* [Exercise directions]: In the listing below, a line holding "Set zoom range to 3M" and a line holding "The width and height of the screenshot is (960, 579)." mark the range. Retype both exactly, with all lines between them.

* [Records supplied]:
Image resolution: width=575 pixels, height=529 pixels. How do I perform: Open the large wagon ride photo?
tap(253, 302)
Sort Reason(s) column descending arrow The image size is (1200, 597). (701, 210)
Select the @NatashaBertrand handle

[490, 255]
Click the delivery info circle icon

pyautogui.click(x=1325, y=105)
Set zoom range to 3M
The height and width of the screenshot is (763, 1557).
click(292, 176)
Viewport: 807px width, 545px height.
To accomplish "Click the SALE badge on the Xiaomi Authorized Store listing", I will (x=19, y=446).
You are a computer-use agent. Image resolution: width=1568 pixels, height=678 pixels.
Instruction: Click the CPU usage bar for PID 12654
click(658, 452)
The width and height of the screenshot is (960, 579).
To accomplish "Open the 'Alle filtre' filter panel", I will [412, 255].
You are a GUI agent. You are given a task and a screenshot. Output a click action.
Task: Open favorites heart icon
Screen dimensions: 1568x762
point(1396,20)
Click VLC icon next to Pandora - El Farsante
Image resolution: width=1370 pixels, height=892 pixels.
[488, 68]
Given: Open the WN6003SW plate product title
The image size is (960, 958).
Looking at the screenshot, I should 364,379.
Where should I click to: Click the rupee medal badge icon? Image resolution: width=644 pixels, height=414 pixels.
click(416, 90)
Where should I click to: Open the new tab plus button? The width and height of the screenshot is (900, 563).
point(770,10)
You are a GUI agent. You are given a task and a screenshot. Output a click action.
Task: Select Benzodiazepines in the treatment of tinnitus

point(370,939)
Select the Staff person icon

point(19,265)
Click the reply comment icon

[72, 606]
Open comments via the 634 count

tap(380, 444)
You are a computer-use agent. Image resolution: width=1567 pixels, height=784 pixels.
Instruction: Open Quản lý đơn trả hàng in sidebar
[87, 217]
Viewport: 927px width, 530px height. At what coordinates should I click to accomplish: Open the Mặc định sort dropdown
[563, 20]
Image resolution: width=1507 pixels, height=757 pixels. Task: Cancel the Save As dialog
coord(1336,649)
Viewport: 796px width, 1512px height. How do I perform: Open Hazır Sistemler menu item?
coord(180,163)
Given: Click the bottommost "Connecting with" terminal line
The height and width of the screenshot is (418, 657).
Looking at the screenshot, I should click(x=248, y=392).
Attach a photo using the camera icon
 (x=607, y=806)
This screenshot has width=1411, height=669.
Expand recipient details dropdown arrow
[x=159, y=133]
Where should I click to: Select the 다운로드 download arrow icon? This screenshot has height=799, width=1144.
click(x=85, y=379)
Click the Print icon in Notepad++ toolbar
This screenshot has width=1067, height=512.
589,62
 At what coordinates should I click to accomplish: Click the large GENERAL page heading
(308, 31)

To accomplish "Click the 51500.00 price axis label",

* [Reply to the task]:
Set zoom range to 3M
The height and width of the screenshot is (763, 1557).
click(292, 176)
Viewport: 807px width, 545px height.
To accomplish "Click the SALE badge on the Xiaomi Authorized Store listing", I will (x=19, y=446).
You are a computer-use agent. Image resolution: width=1568 pixels, height=678 pixels.
Instruction: Click the CPU usage bar for PID 12654
click(658, 452)
The width and height of the screenshot is (960, 579).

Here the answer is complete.